Firstly, both crimes occurred in close proximity of each other in Portugal. Madeleine disappeared in Praia da Luz, a popular tourist destination in the country’s Algarve region, which is about 10 miles from the small village of Figueira where Joana was last seen.

Secondly, and perhaps most importantly, Goncalo Amaral, the lead Portuguese detective on the McCann case, also oversaw the Cipriano investigation. Amaral allegedly tried to pin the blame on Madeleine’s parents, Kate and Gerry McCann (who maintain their innocence to this day), and also quickly zeroed in on Joana's family as the suspects. And in both the Cipriano and McCann cases, Amaral’s methods came under intense scrutiny, as The Telegraph reports.

joana cipriano missing girl abducted

“When they see that they don’t have any lines of investigation or clues, they blame the parents directly,” said Julian Peribañez, a Spanish private detective who was hired by the McCann family to investigate their daughter’s disappearance, in the docu-series. “It’s not a case about finding Joana. It’s not a case about finding Madeleine McCann. It’s a case about finding evidence against the parents,” he added.

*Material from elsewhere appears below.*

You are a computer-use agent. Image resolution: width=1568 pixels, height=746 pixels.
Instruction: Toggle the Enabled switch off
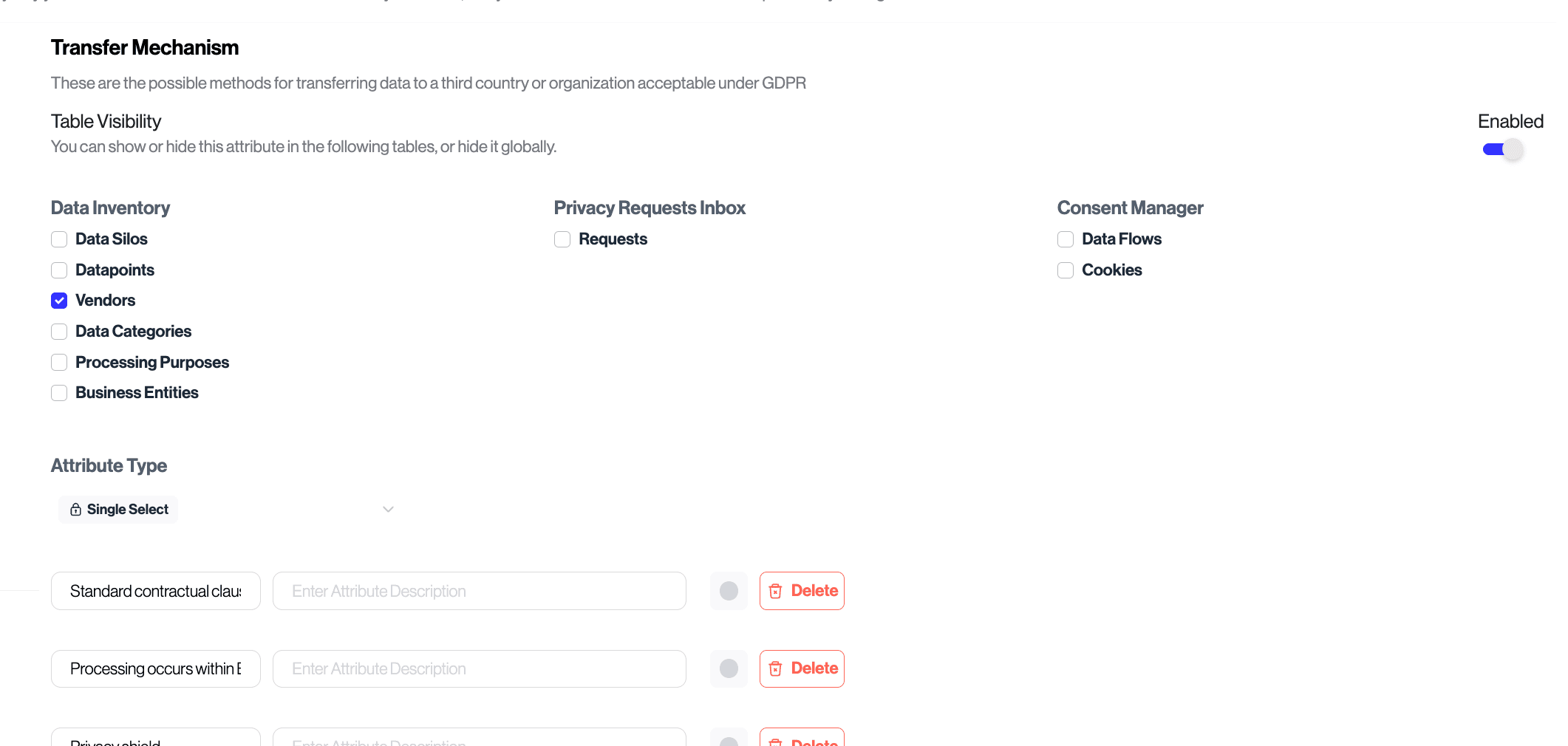[1502, 149]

At the time of McCann’s disappearance, Portuguese police were weathering a national scandal — and an impending internal investigation — triggered by the handling of the Cipriano disappearance. Joana’s mother had retracted her confession, claiming it was given under duress, and photos emerged showing injuries sustained in police custody. Her face was completely bruised and purple, her left eye swollen shut. Police claimed the injuries occurred because she had thrown herself down a flight of stairs in an effort to kill herself.


 Watch  Out Of Sight: The Disappearance Of Madeleine McCann   Friday, March 29 at 9/8c, only on Oxygen


In the end, a handful of police officers were charged with torture, but eventually acquitted. But in 2009, Amaral was charged with perjury in connection to a cover-up of the beating. “What I found was like the Spanish police of the '70s,” said Peribañez of Portuguese authorities in the Netflix docu-series. “[Amaral] acted and he worked like he was the sheriff of the town. ‘This is my town, I do whatever I want,’” he added.

Amaral, now-retired, denies any wrongdoing, and maintains to this day that Joana’s killers are locked up. “Both João and Leonor, all they did at the time was lie, lie, lie,” Amaral told Netflix’s producers. Although police did find traces of human blood in the refrigerator where Joana’s uncle allegedly stored her body, as well as human remains in the pigpen where she was allegedly finally disposed of, none of this forensic evidence was ever conclusively linked to the 8-year-old's death, and a body was never recovered. However, Joana’s mother and uncle lived out prison sentences and were only recently released, according to local outlet Portugal Resident.

In the Netflix docu-series, Peribañez, the Spanish investigator, tracks down João's former cellmate, who alleges the Ciprianos sold Joanna to a foreign family — and that she’s still alive. The cellmate claims the uncle showed him a picture of Joana after she was kidnapped in a room that is “not from somewhere poor.”

“For me, from what I’ve seen, I have no doubt [Joana’s still alive],” the former cellmate told the Portuguese reporter.

McCann’s disappearance, regarded as one of the world’s most infamous child abduction cases, has never been solved.